Other causes of acute hyperventilation include fever, intense exercise, emotional stress, head injury, pregnancy, and climbing very high elevations. Hyperventilation most often occurs in people who are nervous or tense, those who breathe shallowly, and in those who have other health conditions, such as panic disorder or chronic lung disease. Women tend to experience hyperventilation more often, but it can affect anyone at any age.
Hyperventilation is a common cause why people are brought to the emergency department because its presentation may resemble one who is having a heart attack, a seizure or some other medical problem. Although many doctors can easily recognize an acute episode of hyperventilation, they are less likely to diagnose chronic hyperventilation syndrome (HVS).

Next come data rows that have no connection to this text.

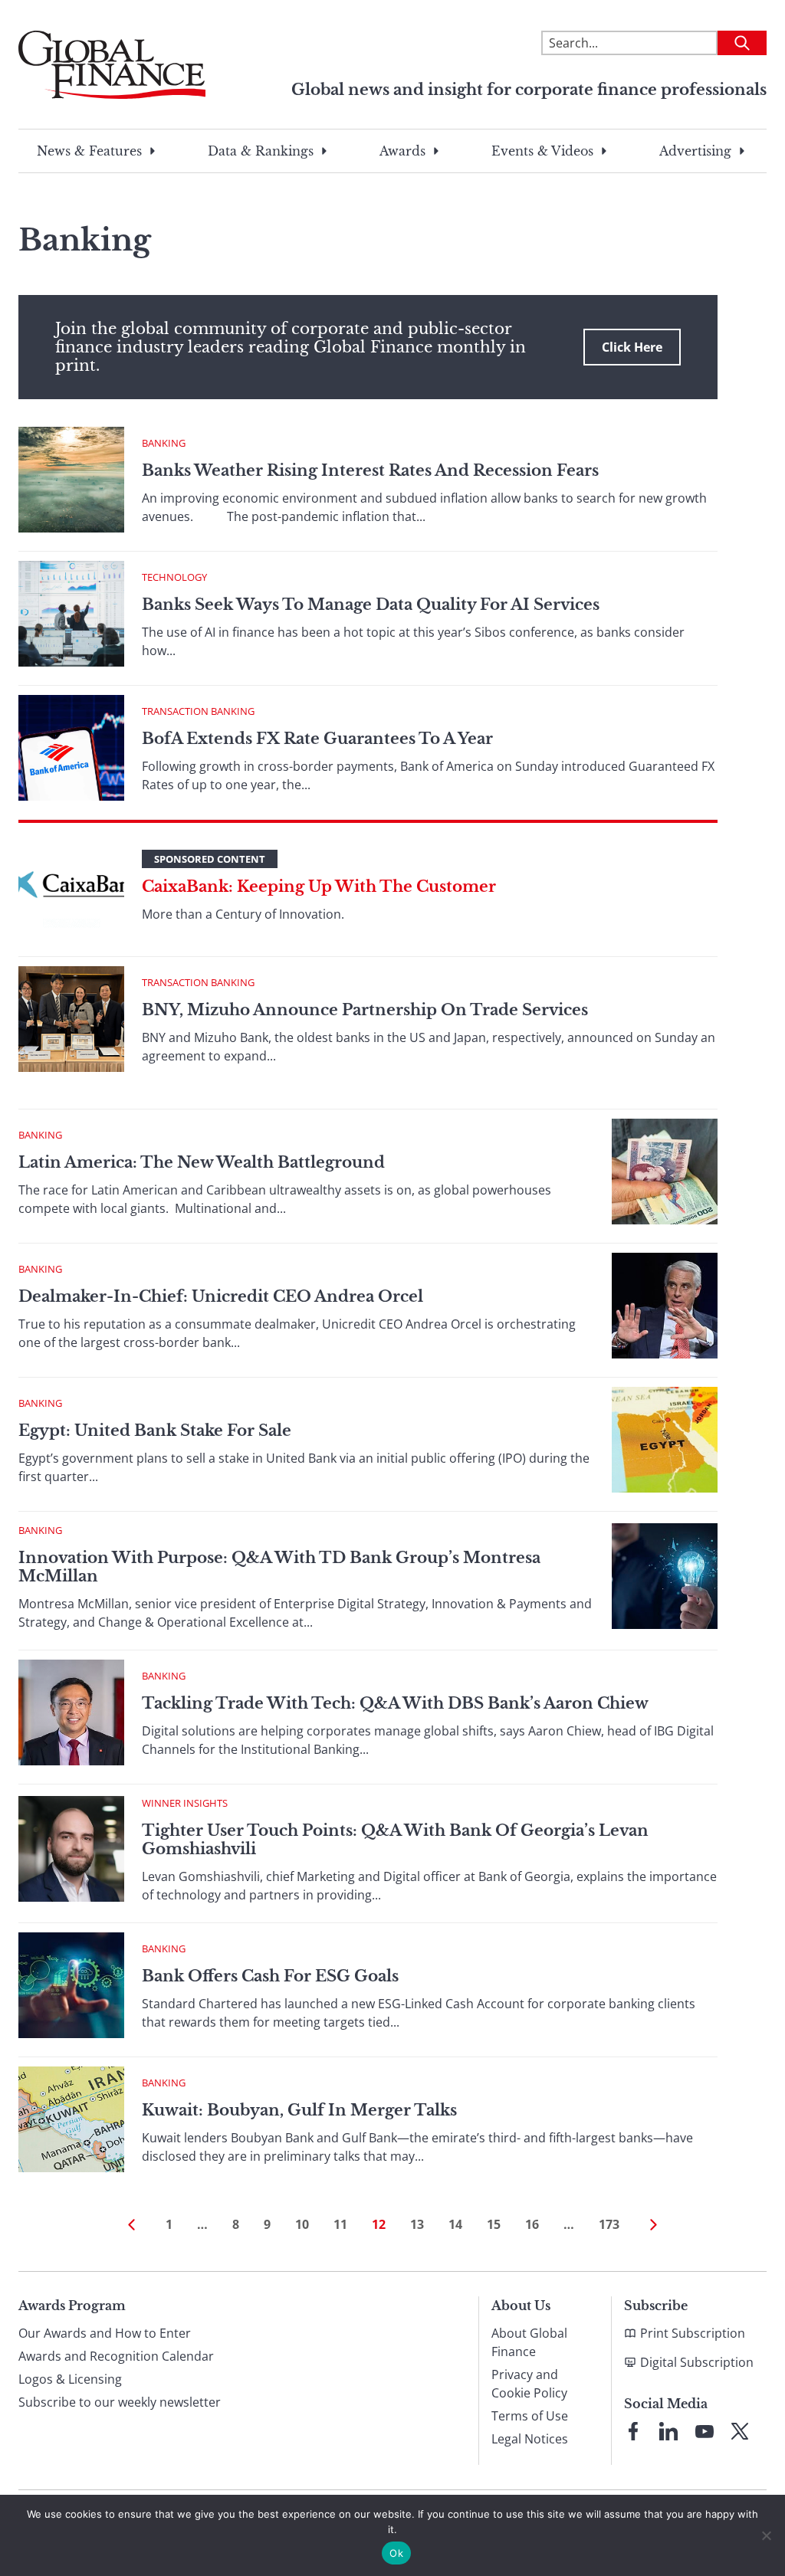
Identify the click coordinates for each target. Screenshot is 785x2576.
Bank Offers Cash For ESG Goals (270, 1976)
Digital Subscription (697, 2362)
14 (455, 2224)
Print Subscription (692, 2333)
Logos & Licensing (70, 2379)
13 (417, 2224)
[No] (766, 2535)
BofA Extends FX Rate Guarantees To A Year (317, 738)
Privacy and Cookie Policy (529, 2383)
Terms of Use (529, 2415)
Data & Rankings (261, 151)
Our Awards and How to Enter (104, 2333)
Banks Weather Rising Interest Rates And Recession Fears (370, 470)
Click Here (632, 347)
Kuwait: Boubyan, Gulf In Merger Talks (299, 2110)
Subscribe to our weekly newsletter (119, 2402)
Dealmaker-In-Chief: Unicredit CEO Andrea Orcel (220, 1296)
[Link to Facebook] (633, 2431)
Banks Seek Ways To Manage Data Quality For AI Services (370, 604)
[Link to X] (740, 2431)
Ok (396, 2553)
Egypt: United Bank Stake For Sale (154, 1430)
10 (302, 2224)
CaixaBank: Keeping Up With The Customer (319, 886)
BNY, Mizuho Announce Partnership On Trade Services (365, 1010)
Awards (402, 151)
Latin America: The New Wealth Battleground (201, 1162)
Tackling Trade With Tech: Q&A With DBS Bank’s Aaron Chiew (395, 1703)
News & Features (89, 151)
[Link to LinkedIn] (668, 2431)
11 (340, 2224)
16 (532, 2224)
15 (494, 2224)
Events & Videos (542, 151)
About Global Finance (529, 2342)
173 (609, 2224)
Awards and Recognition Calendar (116, 2356)
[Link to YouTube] (704, 2431)
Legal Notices (529, 2438)
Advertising (695, 151)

HVS is typically defined as a condition where the minute ventilation exceeds one's metabolic demands, which results in chemical changes in the body that produce various symptoms. This simply means that you are breathing at a rate and depth to a point that is in excess of what your body normally needs. This changes the composition of your blood gases and affects the way your body responds. One of the significant effects is a decrease in the partial pressure of carbon dioxide in your arterial blood (PaCO2) and an increase in blood pH (a measure of acidity), which are mainly associated with the characteristic symptoms of hyperventilation.
The diagnosis of chronic HVS is not as easy as acute hyperventilation because many patients with HVS may not have a marked decrease in PaCO2 during attacks. Sometimes, hyperventilation is not even clinically apparent. In many cases, patients with HVS undergo extensive medical tests and are misdiagnosed with different conditions. About two thirds of these patients have a persistently, but slightly low PaCO2 with a near-normal pH level. They usually present with chest pain and shortness of breath, as well as symptoms of central nervous system disturbance like faintness, dizziness, and impairment of memory and concentration.
Other signs and symptoms include:
- profuse sweating
- numbness/tingling and coldness of face, fingers, and feet
- muscle and joint pains
- cough, shortness of breath, chest tightness
- sighing, excessive yawning
- mouth dryness
- trouble swallowing
- belching, bloating and flatulence
- upper abdominal pain
- anxiety, tension, or inappropriate pseudocalmness
- generalized weakness
- sleep disturbances
Many patients and doctors are often misled by the symptoms that suggest serious heart disease or other chronic illnesses. However, further investigation will reveal normal findings. This has led some experts to suggest a better term for this condition such as behavioral breathlessness, with hyperventilation as a consequence, rather than the cause of the patient's condition. Many of its symptoms overlap with a psychiatric condition called panic disorder, and it is estimated that about half of all patients with panic disorder have HVS, while about 25 percent of patients with HVS have panic disorder.